The solution is to increase parent participation and communication at school, she said, to “create a sense that families care, because it would encourage students to care.”
She added that many kids lack a consistent means to get to school, while others believe they are not getting much out of it. The funds would be better used on more buses and classroom aides, Schlanger said, to make school more accessible and engaging for students.
“It’s easy for everybody to blame everybody,” Abrica said. “The reality is that nobody has the whole picture, everybody just has part of it.”
He emphasizes that the social worker will be making a diagnostic assessment of the truancy problem in East Palo Alto, rather than taking on cases. This is just a first step, he added, which will provide direction for future efforts by the city and school districts.
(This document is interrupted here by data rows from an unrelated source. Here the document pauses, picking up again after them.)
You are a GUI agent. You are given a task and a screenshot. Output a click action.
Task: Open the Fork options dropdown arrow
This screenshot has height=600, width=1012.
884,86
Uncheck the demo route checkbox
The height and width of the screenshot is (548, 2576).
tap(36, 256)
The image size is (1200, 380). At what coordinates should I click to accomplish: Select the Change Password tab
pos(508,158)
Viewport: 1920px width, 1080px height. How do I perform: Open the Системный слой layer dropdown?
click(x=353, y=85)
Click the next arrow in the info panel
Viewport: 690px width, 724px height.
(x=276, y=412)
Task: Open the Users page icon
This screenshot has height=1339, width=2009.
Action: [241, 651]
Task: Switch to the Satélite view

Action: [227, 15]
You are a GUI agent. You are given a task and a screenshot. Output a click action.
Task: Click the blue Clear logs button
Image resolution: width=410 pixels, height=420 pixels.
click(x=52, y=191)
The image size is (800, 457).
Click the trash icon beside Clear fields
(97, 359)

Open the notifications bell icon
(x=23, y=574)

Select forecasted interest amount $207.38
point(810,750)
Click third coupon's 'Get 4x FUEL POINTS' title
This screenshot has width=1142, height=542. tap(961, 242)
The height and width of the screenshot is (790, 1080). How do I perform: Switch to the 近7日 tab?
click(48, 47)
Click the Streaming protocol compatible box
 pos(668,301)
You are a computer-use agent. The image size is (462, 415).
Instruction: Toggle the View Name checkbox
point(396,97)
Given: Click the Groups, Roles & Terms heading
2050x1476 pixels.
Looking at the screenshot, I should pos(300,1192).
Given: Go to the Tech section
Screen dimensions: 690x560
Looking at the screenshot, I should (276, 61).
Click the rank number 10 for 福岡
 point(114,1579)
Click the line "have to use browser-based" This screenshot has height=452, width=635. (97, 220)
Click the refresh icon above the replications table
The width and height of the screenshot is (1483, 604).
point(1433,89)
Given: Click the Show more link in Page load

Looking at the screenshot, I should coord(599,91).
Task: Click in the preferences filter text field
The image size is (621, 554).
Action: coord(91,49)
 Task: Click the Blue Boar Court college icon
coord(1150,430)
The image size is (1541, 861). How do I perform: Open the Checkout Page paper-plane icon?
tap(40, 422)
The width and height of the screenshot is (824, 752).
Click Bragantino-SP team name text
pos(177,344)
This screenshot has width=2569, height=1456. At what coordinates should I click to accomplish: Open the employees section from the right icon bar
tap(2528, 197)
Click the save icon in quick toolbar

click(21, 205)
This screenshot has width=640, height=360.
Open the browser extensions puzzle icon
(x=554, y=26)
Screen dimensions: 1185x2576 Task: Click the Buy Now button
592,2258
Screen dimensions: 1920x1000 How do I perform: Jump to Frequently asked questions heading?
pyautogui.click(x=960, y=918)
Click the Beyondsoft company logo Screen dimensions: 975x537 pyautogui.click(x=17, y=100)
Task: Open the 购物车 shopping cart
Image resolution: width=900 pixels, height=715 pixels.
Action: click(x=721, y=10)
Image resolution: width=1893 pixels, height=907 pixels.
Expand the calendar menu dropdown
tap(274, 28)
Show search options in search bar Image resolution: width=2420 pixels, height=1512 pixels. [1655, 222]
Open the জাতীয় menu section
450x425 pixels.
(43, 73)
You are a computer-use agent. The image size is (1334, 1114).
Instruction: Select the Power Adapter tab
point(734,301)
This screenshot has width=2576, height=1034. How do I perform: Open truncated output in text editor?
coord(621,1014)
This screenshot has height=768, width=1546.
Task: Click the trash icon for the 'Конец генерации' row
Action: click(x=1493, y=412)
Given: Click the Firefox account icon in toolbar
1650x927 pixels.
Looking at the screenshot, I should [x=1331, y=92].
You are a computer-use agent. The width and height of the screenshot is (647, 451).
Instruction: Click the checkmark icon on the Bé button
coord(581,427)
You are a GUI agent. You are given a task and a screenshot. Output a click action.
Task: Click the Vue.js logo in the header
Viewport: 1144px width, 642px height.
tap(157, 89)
De La Vega is already looking forward to expanding the program, perhaps with the assistance of local non-profits and businesses.
“Ideally, we would have a person like this at every school” to track students who are chronically absent and help them readjust when they come back to classes, she said.
But for now, Abrica is satisfied by the precedent that the truancy prevention program sets and the opportunity for change that it offers.
“I’ve been here 35 years,” he said. “This is really the first time that the school districts and the city are collaborating on a specific project.”
“It has the potential to unify us, and the parents and the community, and say we can make a difference here and we’re going to make a difference.”